Instructions to follow: Which lines run from the one containing "Task: Open Mapbox info circle icon" through the last line of the records? Copy them exactly, leaving pictures out.

[Start of section]

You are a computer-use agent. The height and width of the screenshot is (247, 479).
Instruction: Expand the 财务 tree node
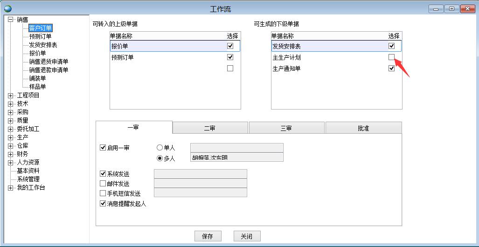pyautogui.click(x=11, y=154)
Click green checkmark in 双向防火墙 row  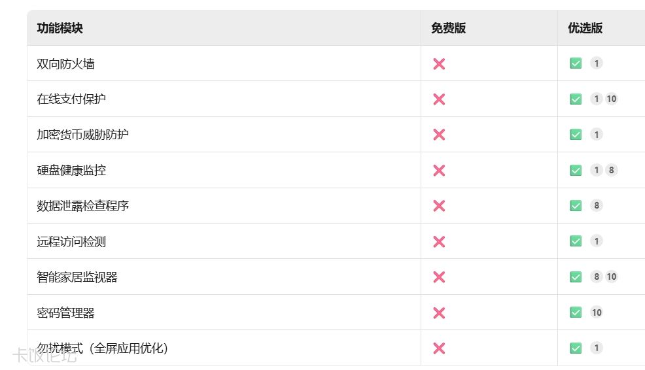tap(576, 63)
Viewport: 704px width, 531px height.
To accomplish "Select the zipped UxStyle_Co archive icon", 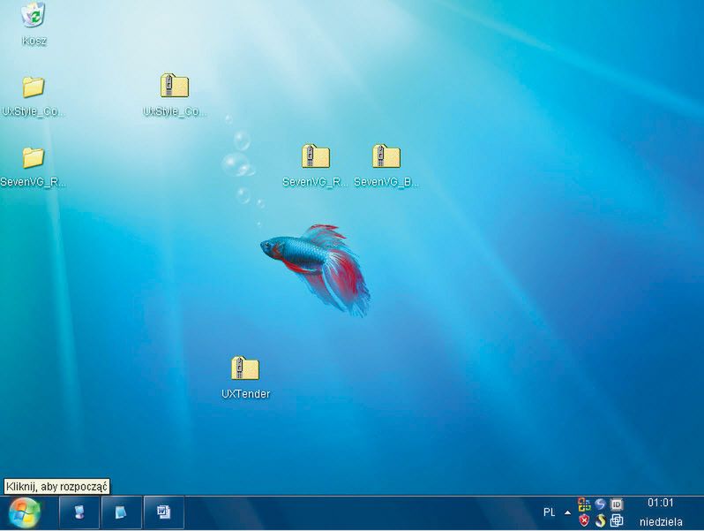I will [x=175, y=87].
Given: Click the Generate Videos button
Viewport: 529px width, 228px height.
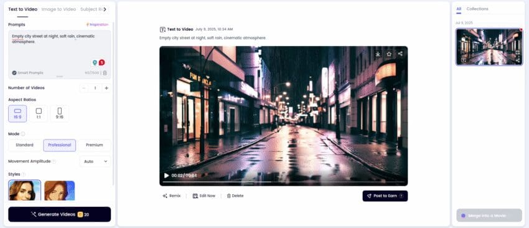Looking at the screenshot, I should pos(59,214).
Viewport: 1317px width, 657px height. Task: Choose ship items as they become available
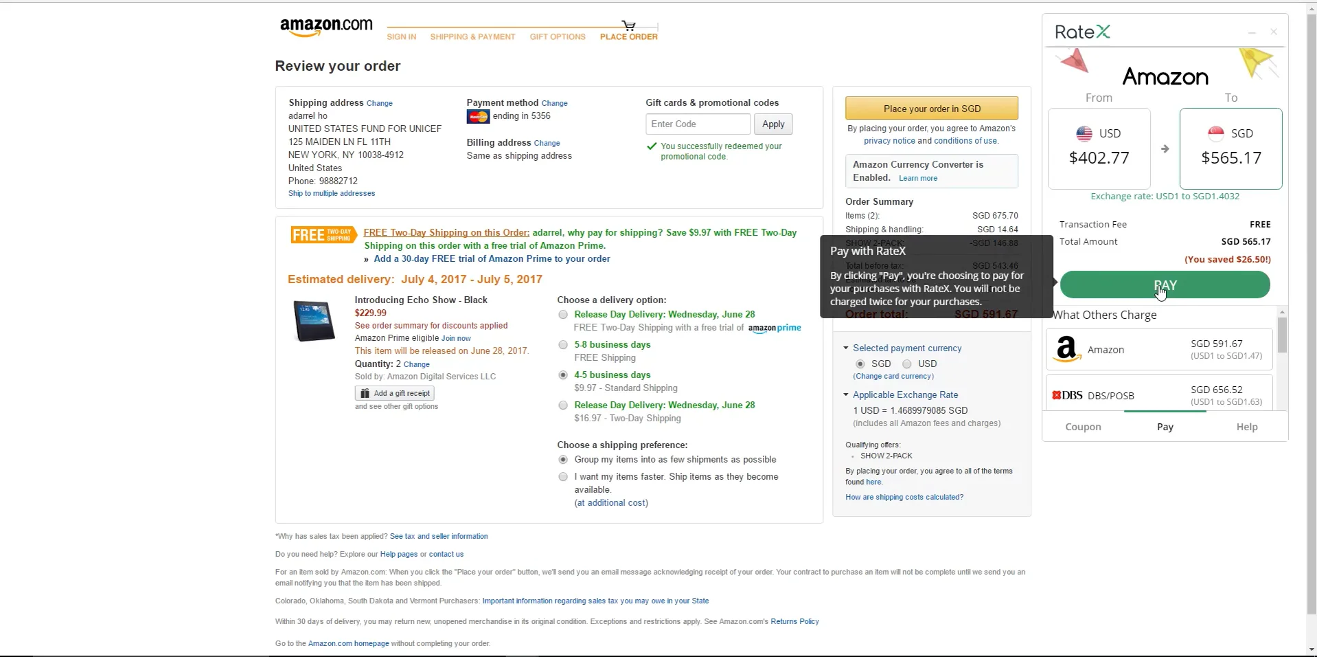[563, 477]
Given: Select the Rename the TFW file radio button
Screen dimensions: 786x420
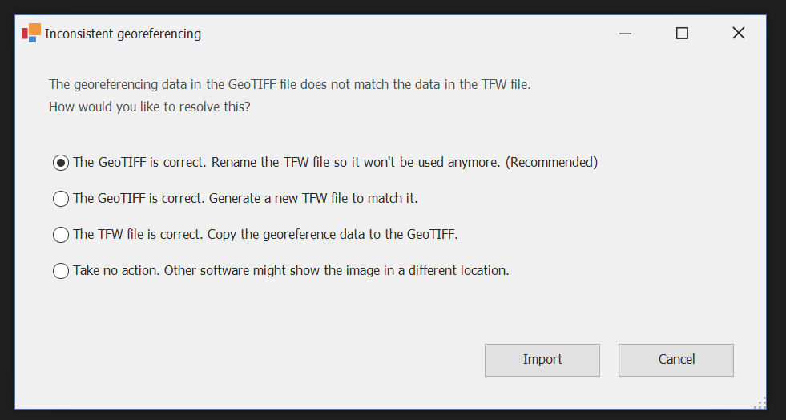Looking at the screenshot, I should pos(61,163).
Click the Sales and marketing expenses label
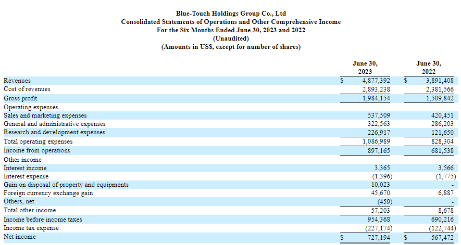The image size is (461, 245). (45, 115)
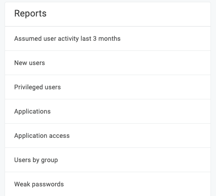
Task: Launch the three-month assumed activity report
Action: [x=108, y=38]
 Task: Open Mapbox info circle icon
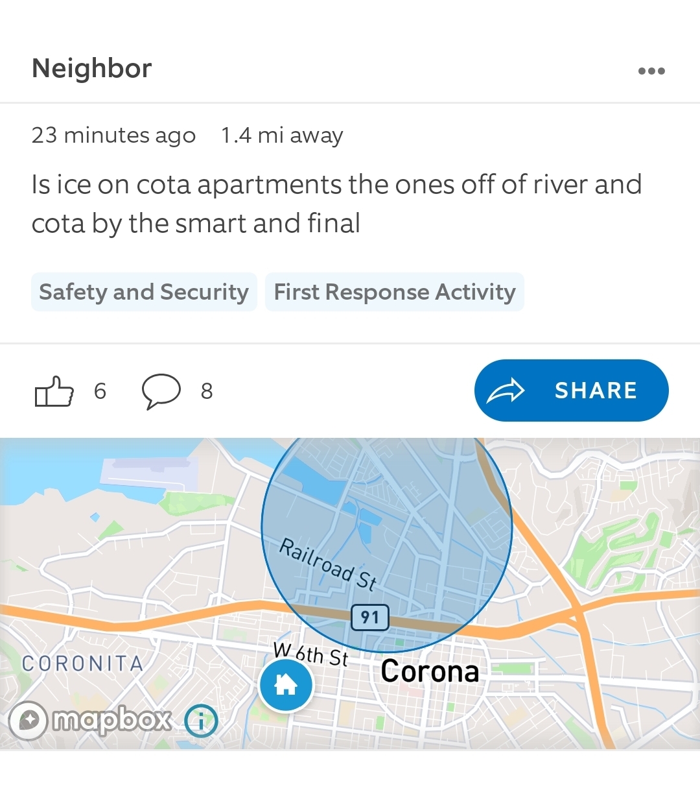[x=201, y=721]
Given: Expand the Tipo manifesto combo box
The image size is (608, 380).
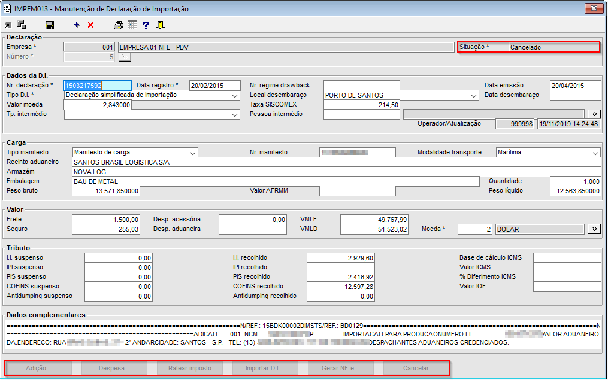Looking at the screenshot, I should [x=192, y=153].
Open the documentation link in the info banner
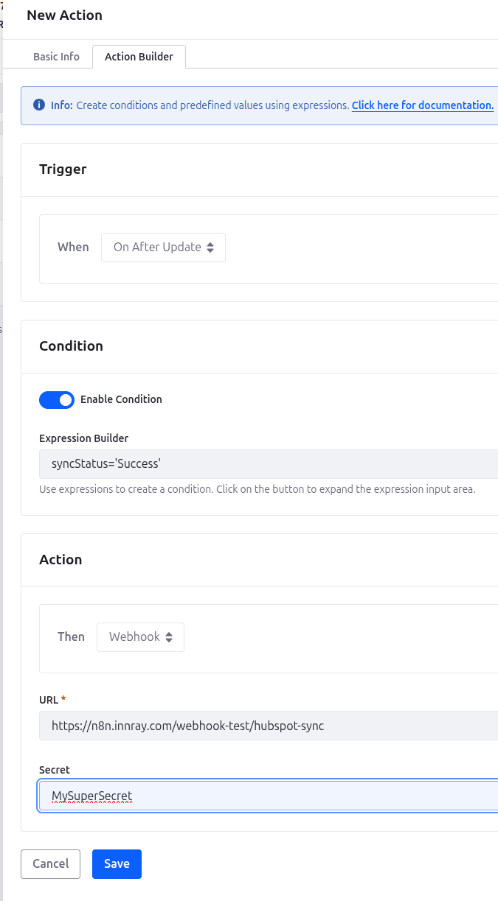The height and width of the screenshot is (901, 498). (422, 105)
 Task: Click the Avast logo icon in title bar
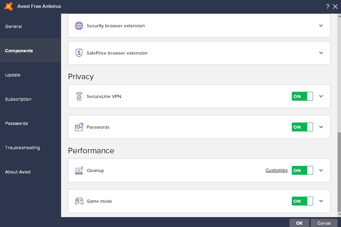click(x=9, y=6)
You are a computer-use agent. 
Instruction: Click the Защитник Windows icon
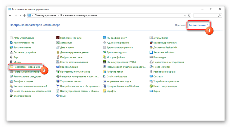pos(151,52)
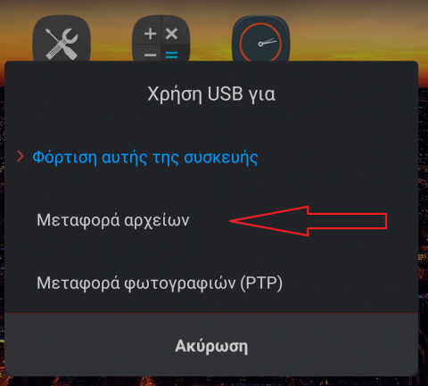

[End of section]

Result of the task:
 Task: Open Mapbox info circle icon
[x=201, y=721]
Given: Expand the Tipo manifesto combo box
The image size is (608, 380).
Looking at the screenshot, I should [x=192, y=153].
Open the documentation link in the info banner
The height and width of the screenshot is (901, 498). (422, 105)
 Task: Click the Avast logo icon in title bar
click(x=9, y=6)
You are a computer-use agent. 
Instruction: Click the Защитник Windows icon
pos(151,52)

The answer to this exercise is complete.